First, we will find the oxidation state of the metal. Here in all the given complexes the ligand is an anionic ligand (cyano). So we will assume the oxidation state of metal to be x. Then add the oxidation state of the metal and ligand and equate it to the charge on the complex. Then we will determine which metal can easily give its electron because that compound is the strongest reducing agent.

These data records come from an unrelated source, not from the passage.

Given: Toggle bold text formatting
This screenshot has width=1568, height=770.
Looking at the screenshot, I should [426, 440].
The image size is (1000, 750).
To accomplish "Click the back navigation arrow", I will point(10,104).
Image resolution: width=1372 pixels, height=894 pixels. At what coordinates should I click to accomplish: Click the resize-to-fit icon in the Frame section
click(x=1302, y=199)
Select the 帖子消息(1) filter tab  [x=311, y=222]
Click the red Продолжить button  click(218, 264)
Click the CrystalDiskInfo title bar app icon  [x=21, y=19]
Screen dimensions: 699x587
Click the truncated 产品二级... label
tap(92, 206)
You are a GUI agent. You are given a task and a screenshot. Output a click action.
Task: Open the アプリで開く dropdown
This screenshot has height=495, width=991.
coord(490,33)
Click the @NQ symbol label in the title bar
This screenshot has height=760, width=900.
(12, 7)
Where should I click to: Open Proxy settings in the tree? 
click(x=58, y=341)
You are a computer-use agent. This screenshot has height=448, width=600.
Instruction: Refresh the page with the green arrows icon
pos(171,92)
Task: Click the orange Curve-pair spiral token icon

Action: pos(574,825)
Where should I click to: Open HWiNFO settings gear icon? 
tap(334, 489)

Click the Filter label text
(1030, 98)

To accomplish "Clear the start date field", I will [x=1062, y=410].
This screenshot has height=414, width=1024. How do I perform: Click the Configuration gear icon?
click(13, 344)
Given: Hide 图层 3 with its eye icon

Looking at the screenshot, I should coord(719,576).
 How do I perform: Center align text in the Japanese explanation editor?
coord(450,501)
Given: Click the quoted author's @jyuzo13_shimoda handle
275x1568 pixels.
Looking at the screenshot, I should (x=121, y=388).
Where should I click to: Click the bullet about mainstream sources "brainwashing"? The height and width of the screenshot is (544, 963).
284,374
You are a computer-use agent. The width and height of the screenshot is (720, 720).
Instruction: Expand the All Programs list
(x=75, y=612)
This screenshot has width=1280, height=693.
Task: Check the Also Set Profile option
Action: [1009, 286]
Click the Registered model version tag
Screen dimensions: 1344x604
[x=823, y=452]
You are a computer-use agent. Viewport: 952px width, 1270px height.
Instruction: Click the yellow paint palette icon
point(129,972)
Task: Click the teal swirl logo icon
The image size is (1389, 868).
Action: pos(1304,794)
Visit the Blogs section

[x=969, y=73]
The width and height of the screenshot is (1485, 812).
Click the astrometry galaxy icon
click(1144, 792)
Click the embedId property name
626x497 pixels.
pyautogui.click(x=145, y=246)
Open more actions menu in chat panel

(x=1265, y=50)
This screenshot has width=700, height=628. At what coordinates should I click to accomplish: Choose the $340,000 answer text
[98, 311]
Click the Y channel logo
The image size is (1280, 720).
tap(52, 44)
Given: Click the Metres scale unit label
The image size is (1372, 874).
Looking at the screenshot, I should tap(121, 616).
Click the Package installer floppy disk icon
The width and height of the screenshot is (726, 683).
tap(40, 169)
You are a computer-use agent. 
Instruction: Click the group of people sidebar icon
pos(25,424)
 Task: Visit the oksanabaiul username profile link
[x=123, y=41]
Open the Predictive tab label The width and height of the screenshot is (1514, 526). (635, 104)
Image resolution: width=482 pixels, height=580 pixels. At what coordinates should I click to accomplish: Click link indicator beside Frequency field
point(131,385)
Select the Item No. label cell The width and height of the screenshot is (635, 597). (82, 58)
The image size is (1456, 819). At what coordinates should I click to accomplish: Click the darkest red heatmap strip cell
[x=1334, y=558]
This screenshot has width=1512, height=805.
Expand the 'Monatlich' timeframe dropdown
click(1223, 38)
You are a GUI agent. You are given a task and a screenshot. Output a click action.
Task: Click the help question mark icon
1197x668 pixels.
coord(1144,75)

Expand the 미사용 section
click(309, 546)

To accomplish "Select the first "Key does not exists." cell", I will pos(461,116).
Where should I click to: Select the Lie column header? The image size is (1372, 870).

Complete step by step answer:
We know that Cyano ligand is anionic ligand so it will carry negative charge.
In compound A, We have to find the oxidation state of Cobalt .Let the oxidation number of Cobalt be x then-
$\Rightarrow x + 6\left( { - 1} \right) = - 4$
On solving, we get-
$\Rightarrow x = 6 - 4 = + 2$
Now we know that the atomic number of Cobalt is $27$ and its electronic configuration is $\left[ {Ar} \right]3{d^7}4{s^2}$
Here since the oxidation state of cobalt is $+ 2$ so the electronic configuration becomes-
$\Rightarrow C{o^{2 + }} = \left[ {Ar} \right]3{d^7}$
Here to complete its octet it will either accept $3$ electrons or donate $2$ electrons. So it is not a strong reducing agent.
In compound B, the oxidation state of Cobalt is –
$\Rightarrow x + 6\left( { - 1} \right) = - 3$
On solving, we get-
$\Rightarrow x = 6 - 3 = + 3$
Now here we can see that the oxidation state of cobalt is $+ 3$ so the electronic configuration becomes-
$\Rightarrow C{o^{3 + }} = \left[ {Ar} \right]3{d^6}$
Now to complete its octet cobalt will have to donate its $1$ electron so it can easily give one electron and hence acts as a strong reducing agent.
In compound C, the oxidation state of Silver is-
$\Rightarrow x + 2\left( { - 1} \right) = - 1$
On solving, we get-
$\Rightarrow x = 2 - 1 = + 1$
Now we know that the atomic number of Silver is $47$ and its electronic configuration is $\left[ {Kr} \right]4{d^{10}}5{s^1}$
Here since the oxidation state of silver is $+ 1$ so the electronic configuration becomes-
$\Rightarrow A{g^{1 + }} = \left[ {Kr} \right]4{d^{10}}$
Since the d-orbital is fulfilled so it will be most stable. Hence it will not donate electrons easily. So it is not a reducing agent.
In compound D, the oxidation state of copper is-
$\Rightarrow x + 4\left( { - 1} \right) = - 2$
On solving, we get-
$\Rightarrow x = 4 - 2 = + 2$
Now we know that the atomic number of Copper is $29$ and its electronic configuration is $\Rightarrow C{u^{2 + }} = \left[ {Ar} \right]3{d^{10}}4{s^1}$
Here since the oxidation state of silver is $+ 2$ so the electronic configuration becomes-
$\Rightarrow C{u^{2 + }} = \left[ {Ar} \right]3{d^9}$
Since the d-orbital needs only one electron to become stable, hence it will accept an electron as it is not easy to donate four electrons. So it is not a reducing agent.

Hence the correct answer is B.

Note:
Here we have simply calculated the oxidation state as we generally do. Many students may make the mistake of equating the addition of oxidation state of metal and ligand to zero because we do that for neutral molecules. Here all the complexes carry charge so we will equate the sum to the charge present on the complex.